In this example We have the general concept of account and two more specific concepts of checking account and saving account that inherit the characteristics of the more general concept of account. The more general concept is called generalization, superclass or supertype and the more specific concept is called the specialization, subclass or subtype. Graphically, the generalization/specialization association is drawn as a line connecting the super type to the subtype, and which is adorned with a triangle pointing towards the super type.

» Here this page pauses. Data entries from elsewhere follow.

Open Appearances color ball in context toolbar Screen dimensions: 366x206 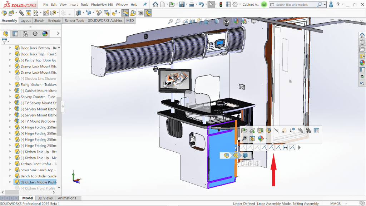(260, 138)
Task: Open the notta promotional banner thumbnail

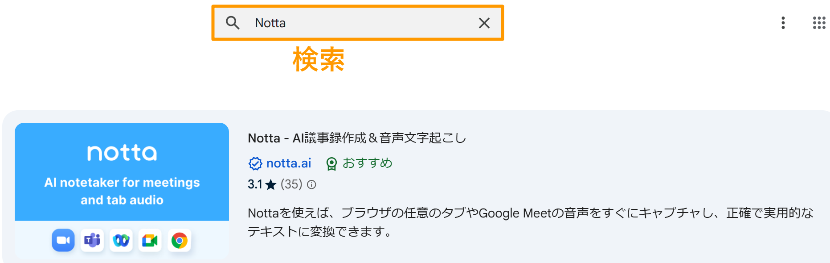Action: tap(122, 191)
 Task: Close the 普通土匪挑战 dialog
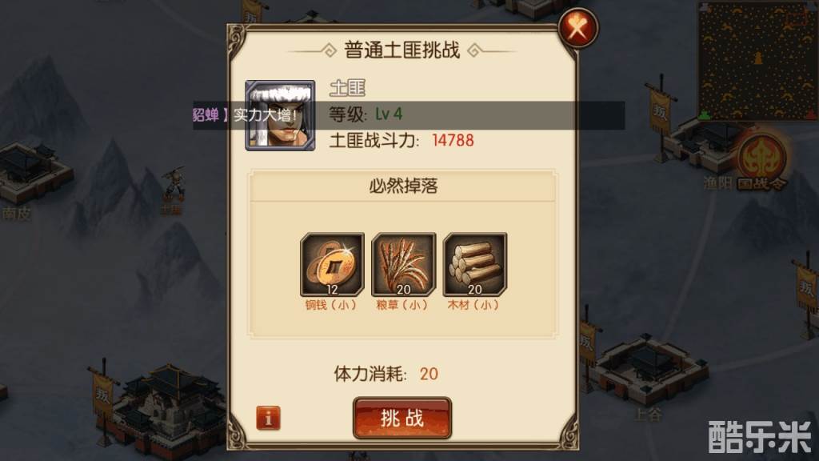point(577,28)
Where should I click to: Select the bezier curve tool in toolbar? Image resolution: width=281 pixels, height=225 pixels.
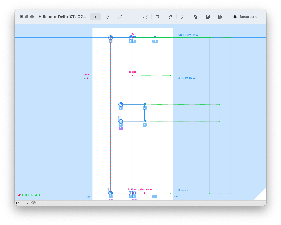pos(145,17)
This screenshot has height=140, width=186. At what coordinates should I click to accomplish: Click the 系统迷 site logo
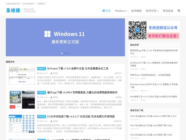coord(13,11)
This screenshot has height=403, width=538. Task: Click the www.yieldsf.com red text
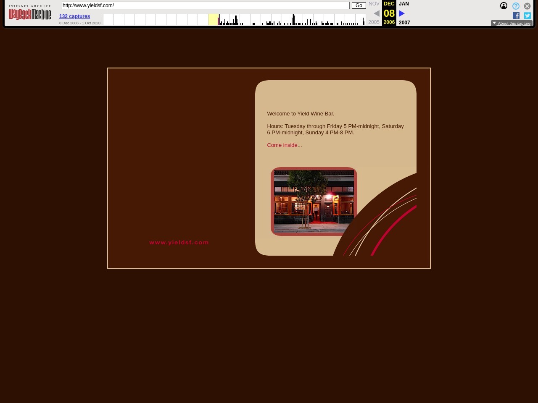tap(179, 242)
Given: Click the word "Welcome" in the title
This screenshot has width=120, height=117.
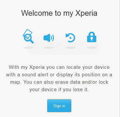Looking at the screenshot, I should 37,13.
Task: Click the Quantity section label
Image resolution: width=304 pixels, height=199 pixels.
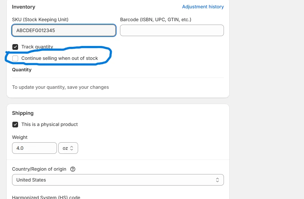Action: (x=22, y=70)
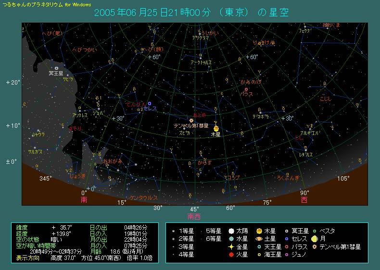This screenshot has height=270, width=380.
Task: Click the Vesta (ベスタ) legend icon
Action: (314, 231)
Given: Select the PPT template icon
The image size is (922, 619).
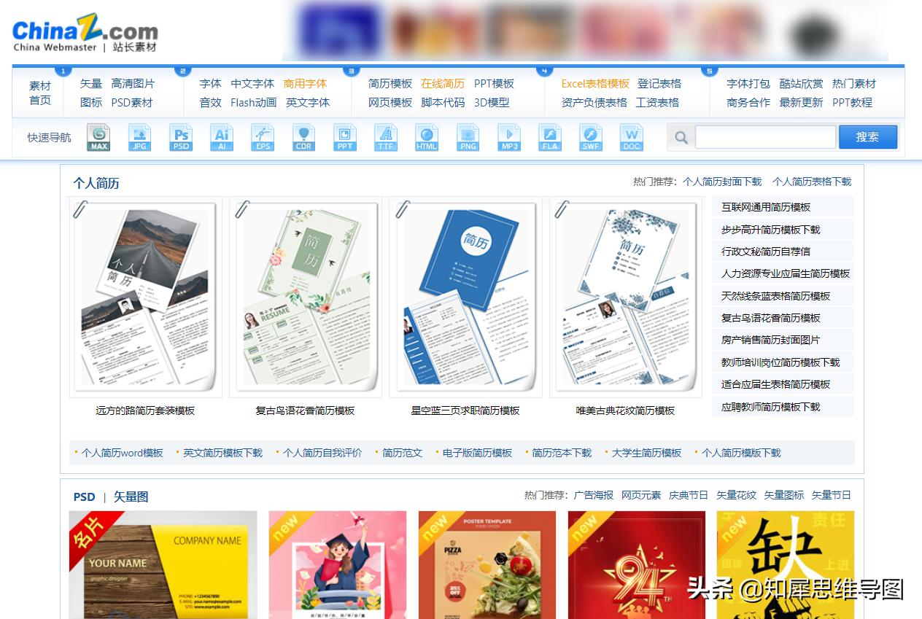Looking at the screenshot, I should pyautogui.click(x=344, y=137).
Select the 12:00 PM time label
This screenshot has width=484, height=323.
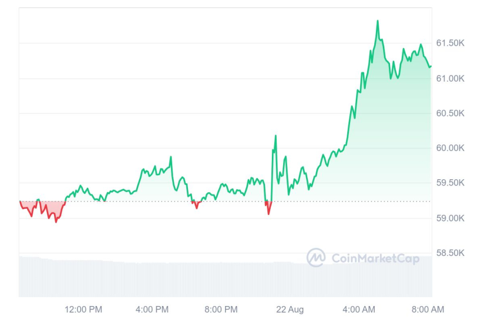click(83, 309)
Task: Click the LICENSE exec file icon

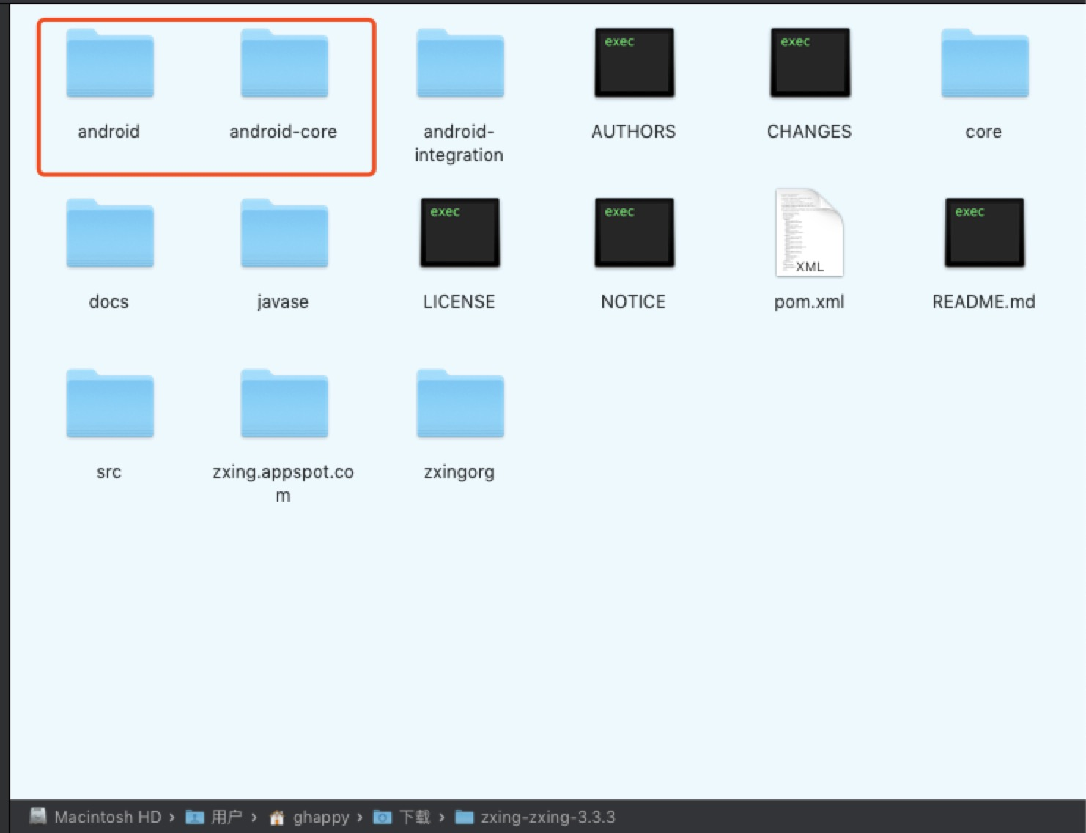Action: 459,233

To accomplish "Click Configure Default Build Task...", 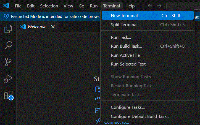I will pos(140,116).
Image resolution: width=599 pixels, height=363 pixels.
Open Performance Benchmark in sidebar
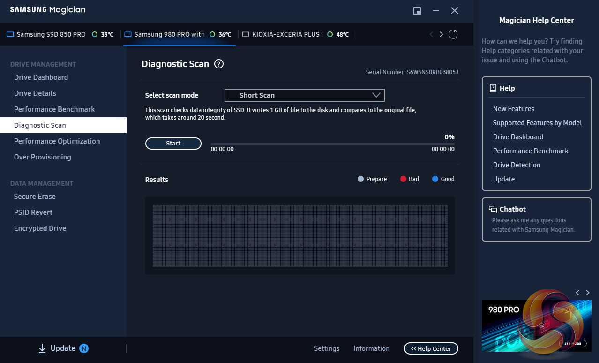(x=54, y=109)
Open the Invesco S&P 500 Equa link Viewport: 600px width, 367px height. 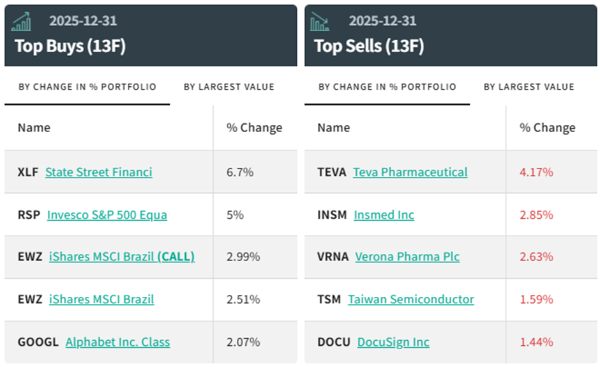point(107,215)
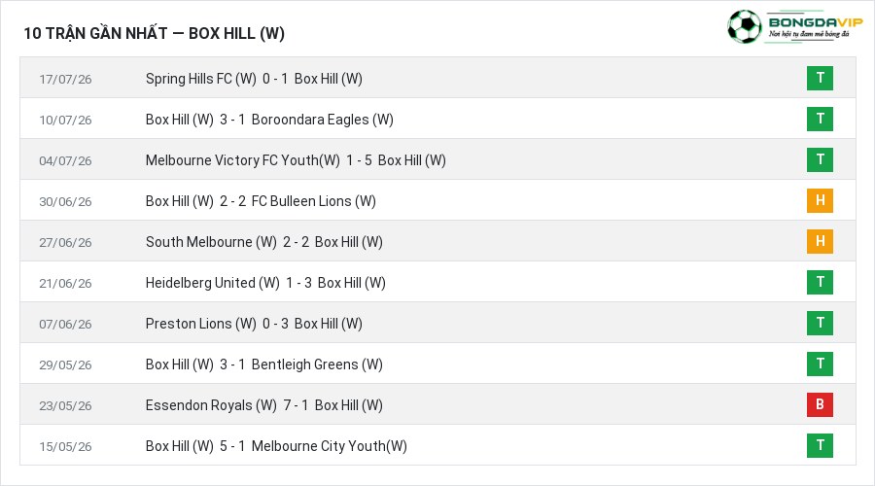The height and width of the screenshot is (486, 875).
Task: Click the BongdaVIP soccer ball logo
Action: 744,26
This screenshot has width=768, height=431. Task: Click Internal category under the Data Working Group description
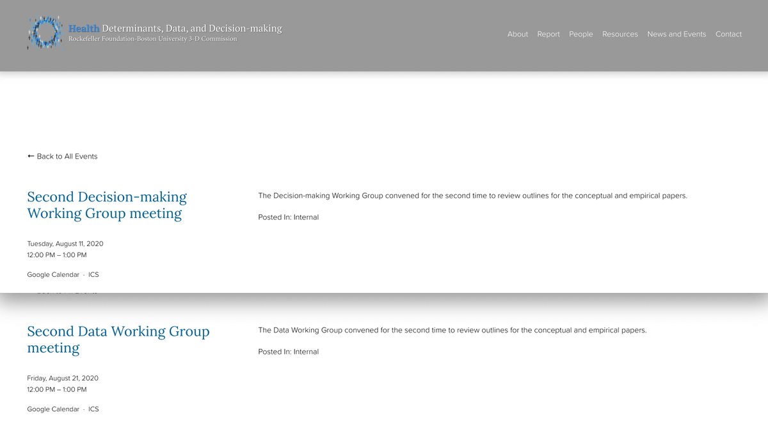306,352
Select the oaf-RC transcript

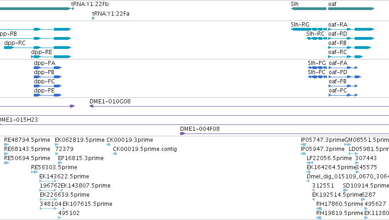[345, 57]
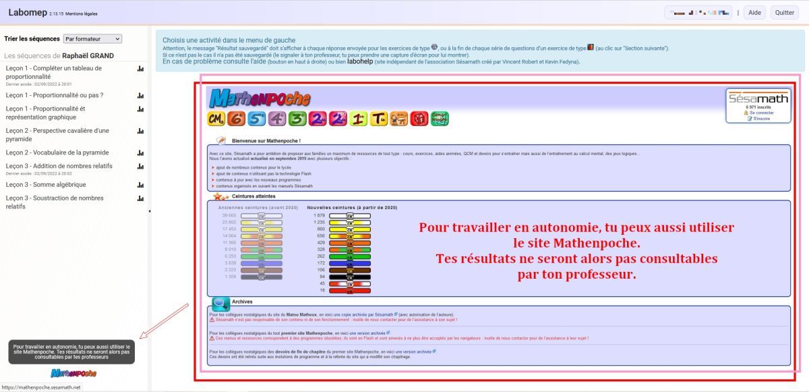Screen dimensions: 809x392
Task: Click bar chart icon beside Leçon 3 Somme algébrique
Action: pos(140,185)
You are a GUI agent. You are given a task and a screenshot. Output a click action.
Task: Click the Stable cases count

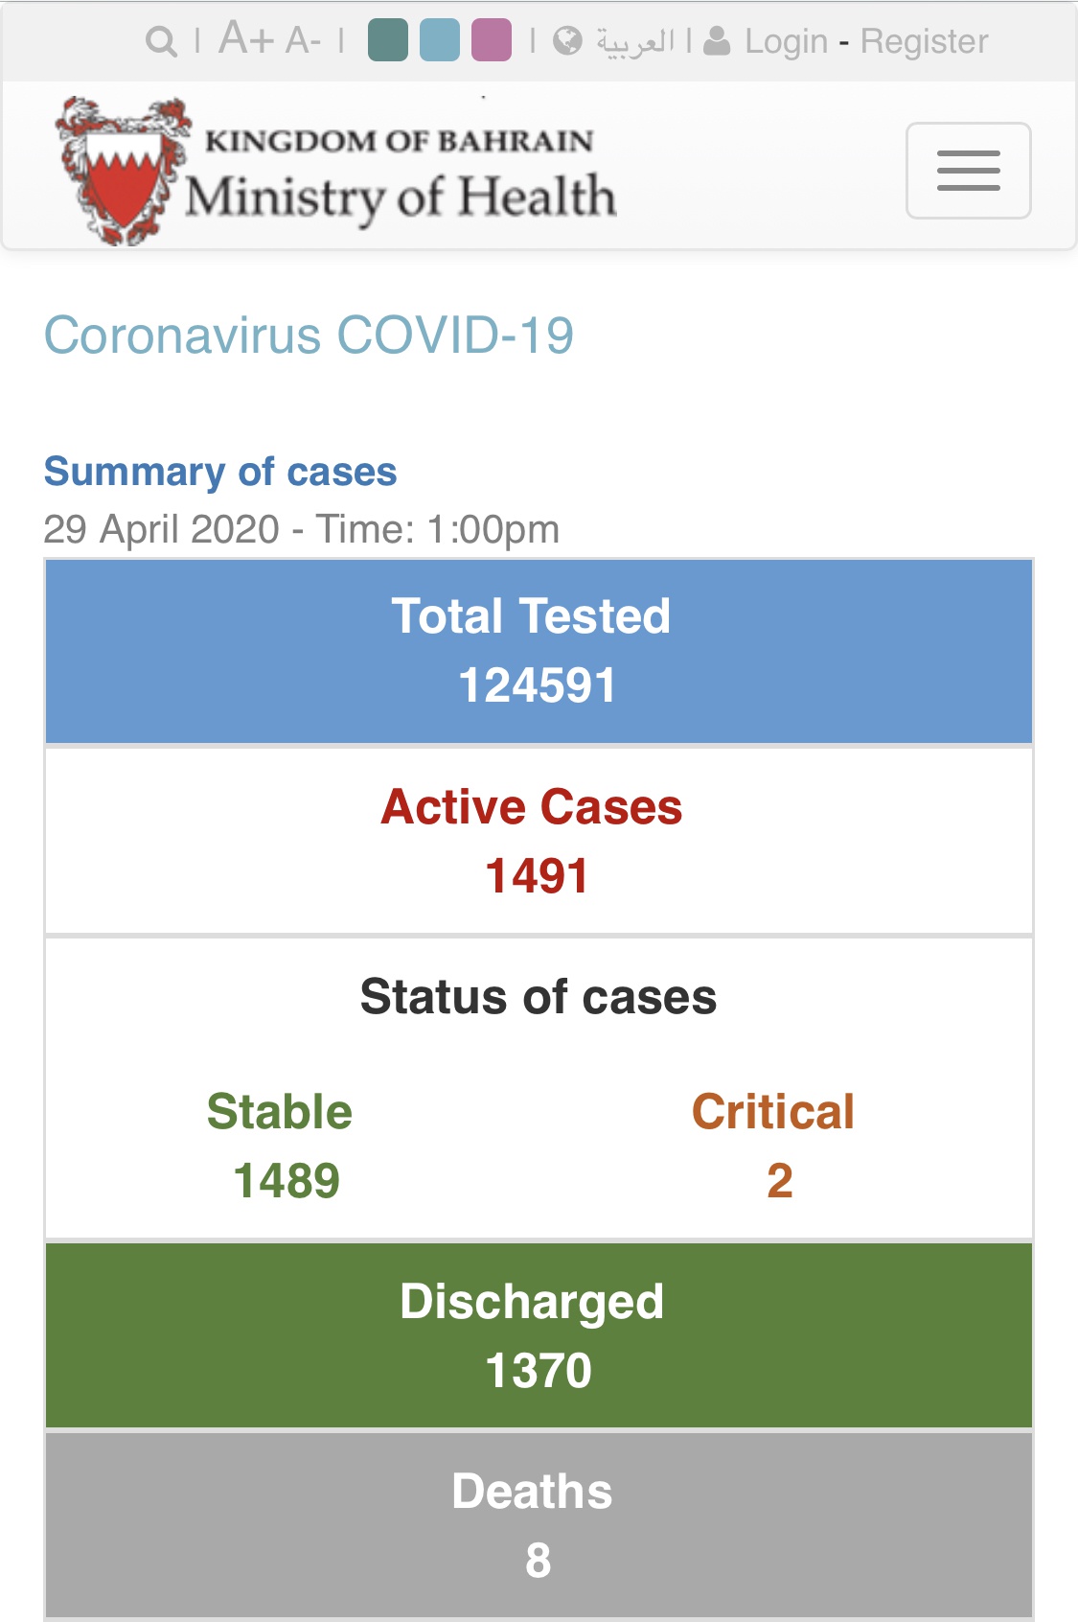286,1180
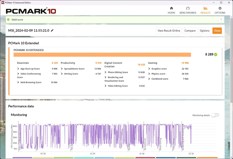Click the orange Close button
This screenshot has height=159, width=233.
click(217, 31)
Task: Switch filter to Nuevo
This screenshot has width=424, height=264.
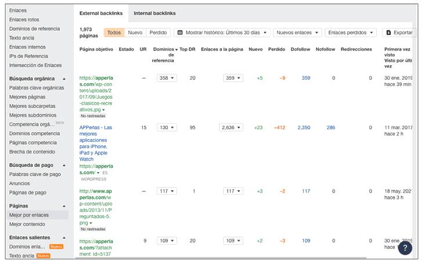Action: tap(135, 33)
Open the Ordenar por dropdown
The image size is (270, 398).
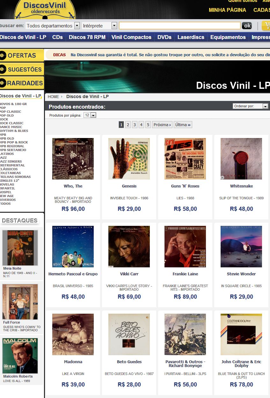tap(251, 106)
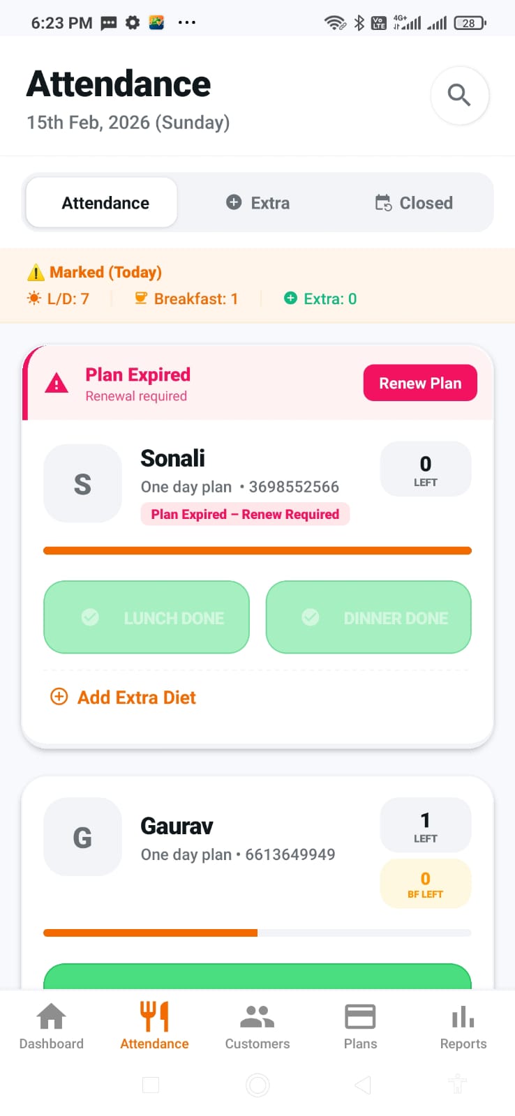This screenshot has height=1116, width=515.
Task: Tap Gaurav's plan progress bar
Action: (x=257, y=933)
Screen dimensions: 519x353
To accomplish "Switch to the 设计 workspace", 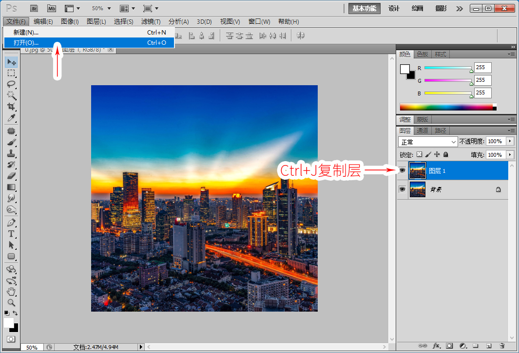I will tap(394, 8).
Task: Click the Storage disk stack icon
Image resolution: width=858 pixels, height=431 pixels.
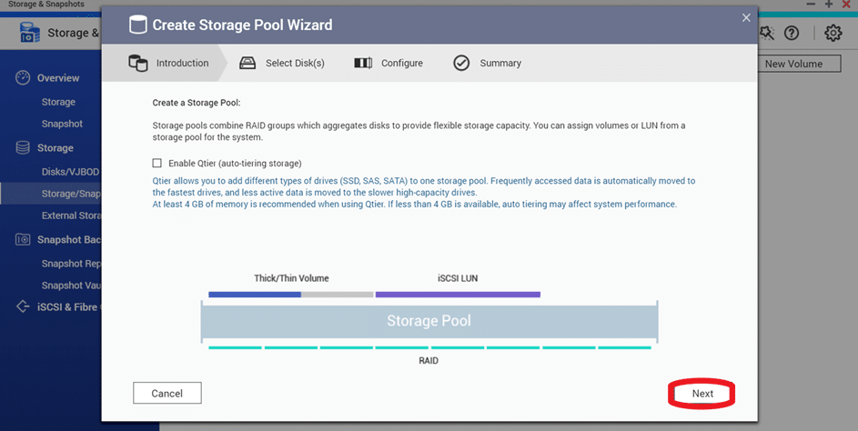Action: [23, 147]
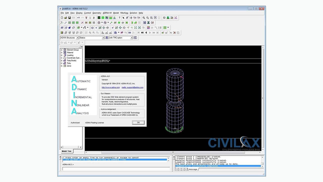Open the 'with TMC option' dropdown

click(131, 38)
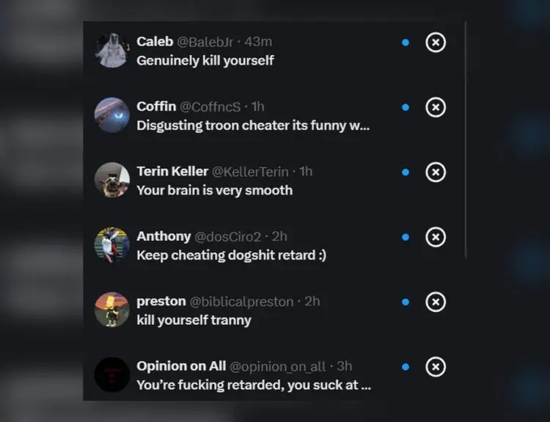Click the message list vertical scrollbar

click(466, 139)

The principle of inheritance states that a subtype inherits the features of the super type. So, in this case, the superclass ‘account’, has defined two attributes: ‘IBAN number’ and ‘balance’. Those attributes will be inherited by checking account. So, also checking account will have an IBAN number and a balance. In addition, the checking account can extend what it inherited from account with its own attributes. And, in this case, checking account defines an additional attribute: ‘credit card’. Likewise, the savings account inherits from account that it has an IBAN number and a balance. But, it extends this with four attributes relating to a savings plan…Here, we graphically represent how a generalization/specialization is similar to a superset/subset relation.
Sometimes it is difficult to decide how to define the specialisations of a super type because different partitionings are possible. Take the example of vehicles. If you look at the transportation medium, you would have a partition like this:
This examples illustrates how in certain cases a single concept can be partitioned in two different ways. In UML, the concept of generalization set provides a way to group Specializations into orthogonal dimensions. Each group is represented by a generalization set. There are three different notations to represent generalisation sets.
First, by putting a name next to the Generalization relationship lines, that name designates a GeneralizationSet to which the Specialization belongs.
Second, two or more lines can be drawn to the same arrowhead and labelled by a single
generalization set name. This is called the “shared target” style.
With either of these two notations, if there are no labels on the Generalization arrows it cannot be determined from the diagram whether there are any generalization sets in the model.
Finally, a generalization set may be designated by drawing a dashed line across those lines with separate arrowheads that are meant to be part of the same set. Here, the generalization set is labelled with a single name, instead of each line labelled.
Constraints on Generalization/Specialization.
The concept of generalization/specialization comes with constraints and there are two types of constraints to consider. The first is whether the specialization is complete or incomplete. The question to ask is whether the subclasses cover all the elements of the superclass. Let’s consider an example where the superclass are the pet animals. That is the general concept. And you have three subtypes or specialized concepts namely cats, dogs and horses. The question to ask is: are there other pet animals than cats, dogs and horses? If yes, then the specialization of the subclasses is an incomplete specialization of the general concept. If there are no other pet animals than cats, dogs and horses, then the specialization is complete.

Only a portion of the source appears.